The first public library in Champlin, sponsored by the Champlin Women's Club, opened in 1913 in a small rented room and was open only on Saturday afternoons and evenings. In 1921, the Women's Club purchased a small cottage and converted it into a library, and in 1922 Champlin joined the Hennepin County Library system. A subsequent move to a building on Dayton Road and Oak Street (now Curtis Road) was followed by a temporary relocation in 1972 to Mississippi Point Park at Highway 169 and West River Road while a new library was constructed at the site of Dayton Road and Curtis Roads in 1973. The new facility, known as the Champlin Reading Center, measured 1,600 square feet when it opened in and held about 8,000 books in addition to reference materials, music, films and periodicals. An addition to the building in 1981 provided 600 more square feet to the library. During construction, library service was provided by bookmobile parked out front of the library. The 87% growth of Champlin's population from 1980 to 1990, and the need to realign Highway 169 shaped the decision to move to the Ensign Avenue location.

Friends of the Champlin Library formed in May 1979, and have raised money for the library with semi-annual book sales.

==Art in the library==
Mellissa Sibley, librarian at Champlin from 1986 to 1996, convened a citizens’ art committee to select additions for the new library. The first installation was “The Seasons” by Dawn Purtle, a stained glass work placed over the entryway. Ruth Stephens, a retired librarian at Champlin, funded part of the purchase of the work.

Christopher Tully, a Minnesota artist, has two commissions in Champlin Library.
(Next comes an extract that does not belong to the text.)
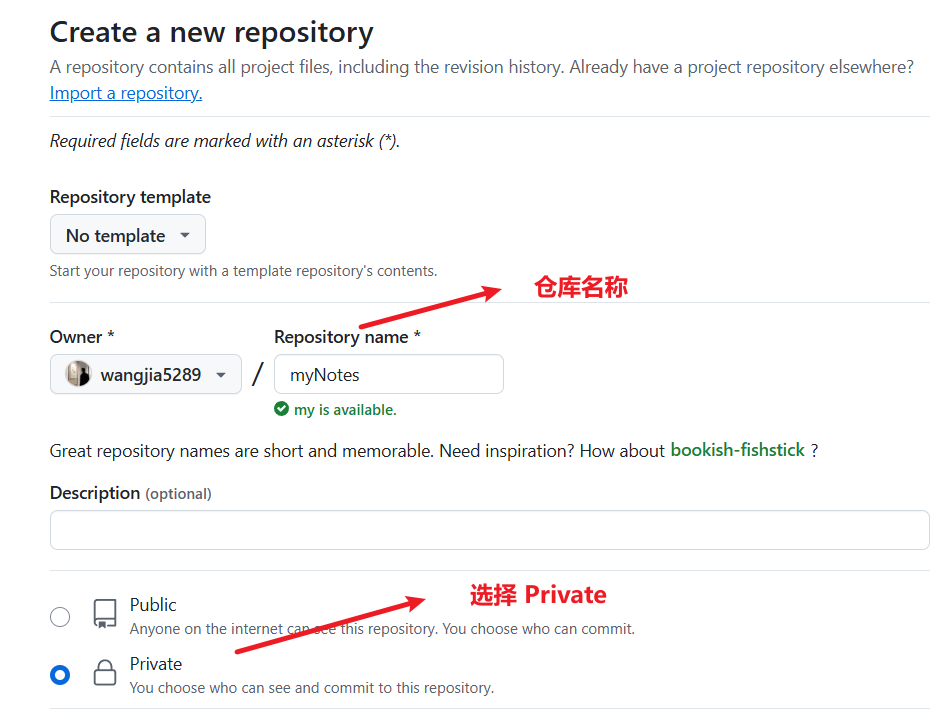Click into the empty Description field
950x722 pixels.
coord(489,530)
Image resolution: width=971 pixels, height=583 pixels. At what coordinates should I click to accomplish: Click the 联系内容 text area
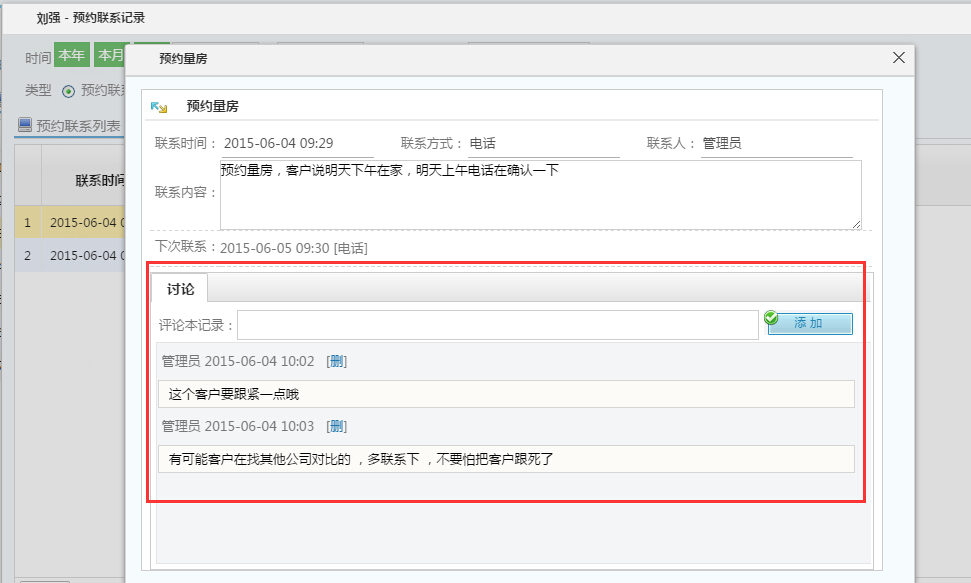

Suspended from the atrium is his “Herons in the Library,” a trio of vibrant-hued birds flying through the air toward the children's area. Joining the herons on a nearby wall is Tully's “Mississippi Flight,” a three-dimensional wall mural, depicting Minnesota's wildlife and the Mississippi River. The river is prominent in Champlin's geography as it marks the eastern and northern boundaries of the city.

“Teen Wall Collage” by Christopher Bailey Foote, was installed on September 11, 2004, marking the 10th anniversary of the current library. The collage features scenes from Champlin's history and peers into the future.